■ **Task brief**: Reproduce the records below exactly, leaving their images out.

■ **Given information**:
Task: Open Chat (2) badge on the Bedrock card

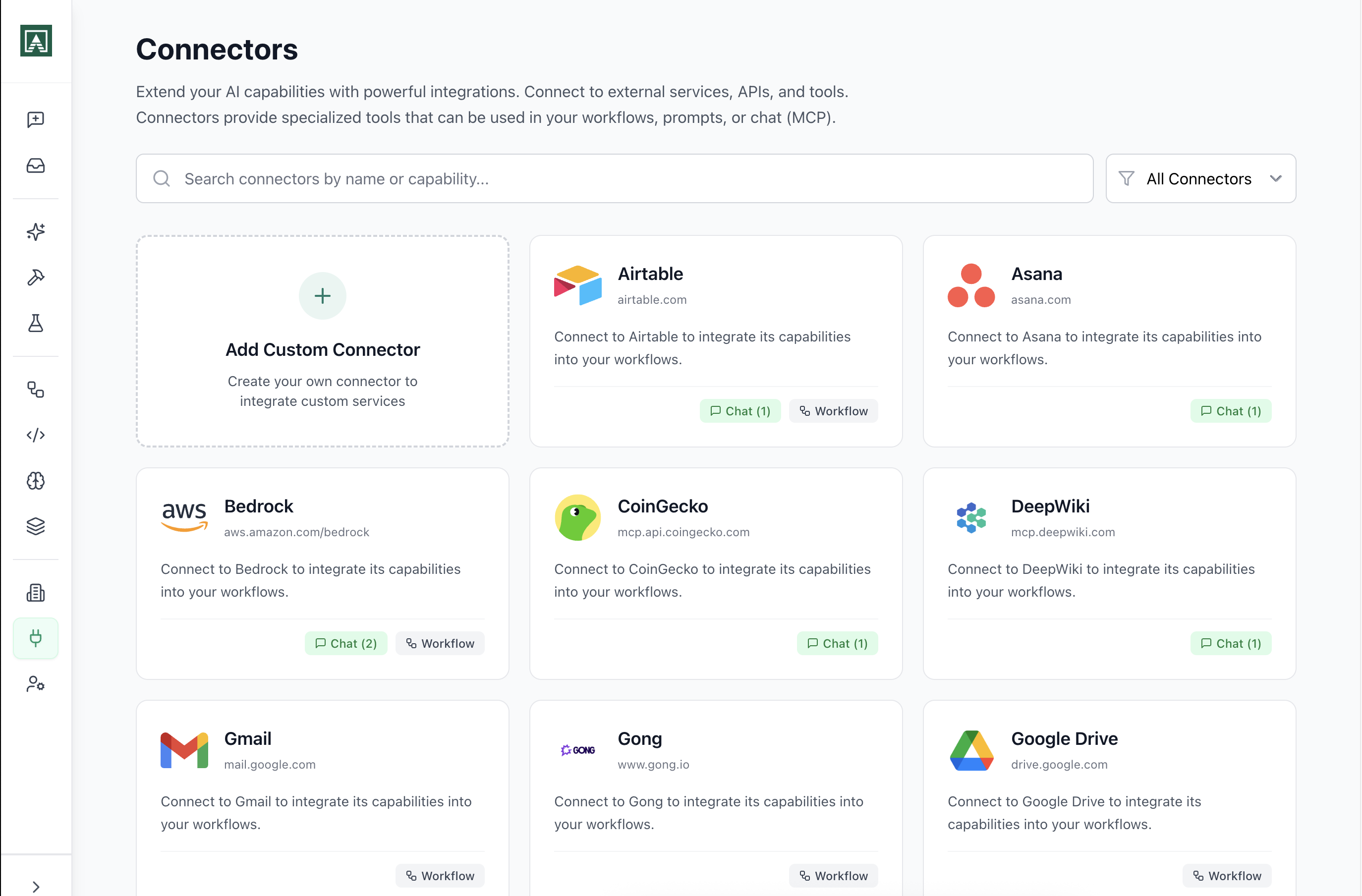Action: coord(345,643)
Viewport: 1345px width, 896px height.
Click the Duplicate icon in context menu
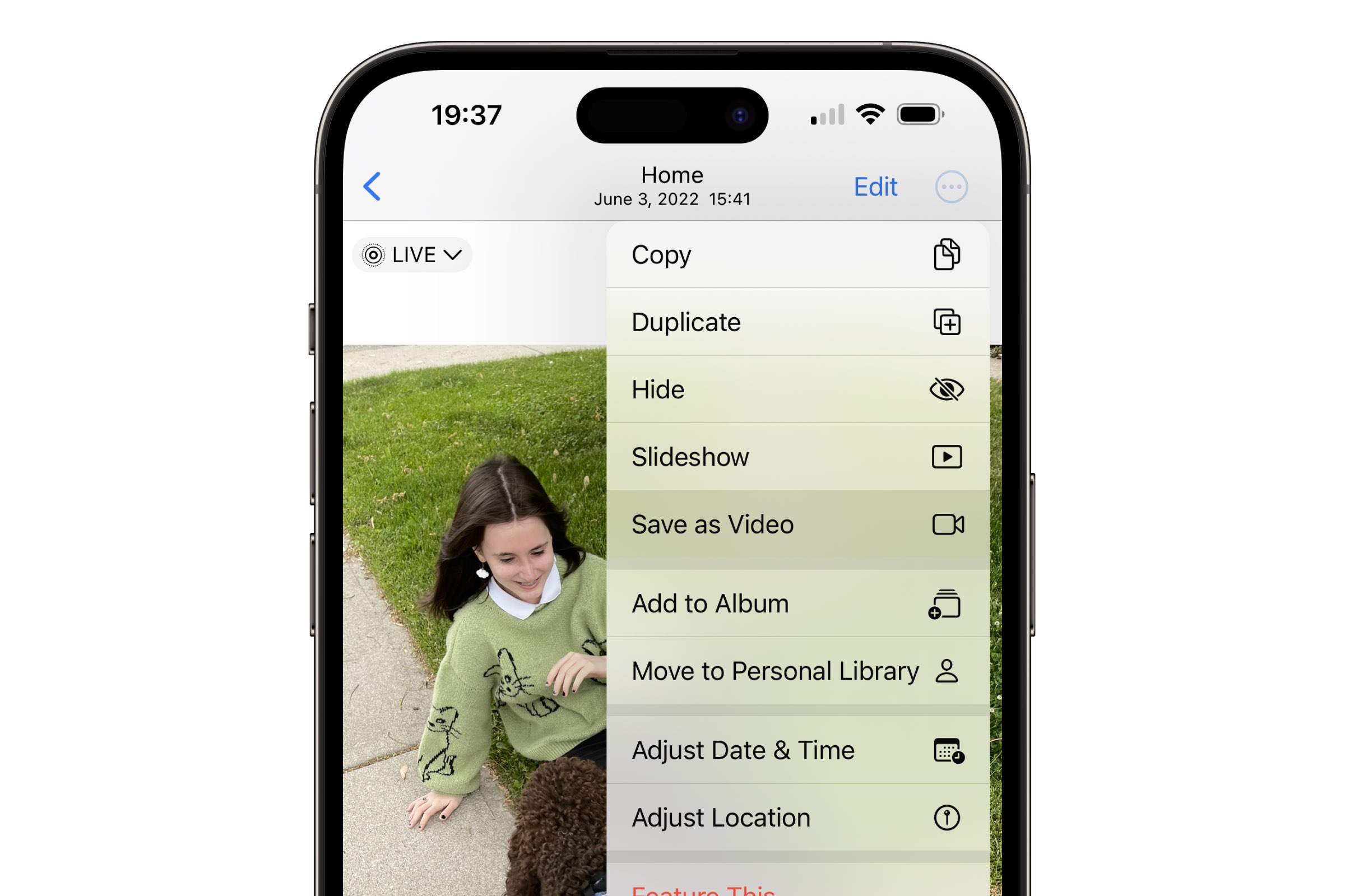tap(945, 321)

■ **Output below**:
Task: Open Chat (2) badge on the Bedrock card

Action: coord(345,643)
Viewport: 1345px width, 896px height.
Click the Duplicate icon in context menu
tap(945, 321)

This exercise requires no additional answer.